Data supplied:
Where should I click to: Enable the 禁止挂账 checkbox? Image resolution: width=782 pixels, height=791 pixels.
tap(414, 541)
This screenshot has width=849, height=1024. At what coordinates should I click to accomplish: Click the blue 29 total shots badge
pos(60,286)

* * *

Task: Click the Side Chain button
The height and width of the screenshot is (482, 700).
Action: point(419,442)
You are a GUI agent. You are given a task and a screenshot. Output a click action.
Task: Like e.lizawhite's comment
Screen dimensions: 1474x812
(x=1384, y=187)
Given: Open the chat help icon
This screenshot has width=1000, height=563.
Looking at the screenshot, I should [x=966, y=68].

Task item:
Above are the records; print exactly the lines from the line with "Task: Click the Side Chain button" to the line with "Given: Open the chat help icon", including both, and nothing else.

Task solution:
Task: Click the Side Chain button
The height and width of the screenshot is (482, 700).
Action: point(419,442)
You are a GUI agent. You are given a task and a screenshot. Output a click action.
Task: Like e.lizawhite's comment
Screen dimensions: 1474x812
(x=1384, y=187)
Given: Open the chat help icon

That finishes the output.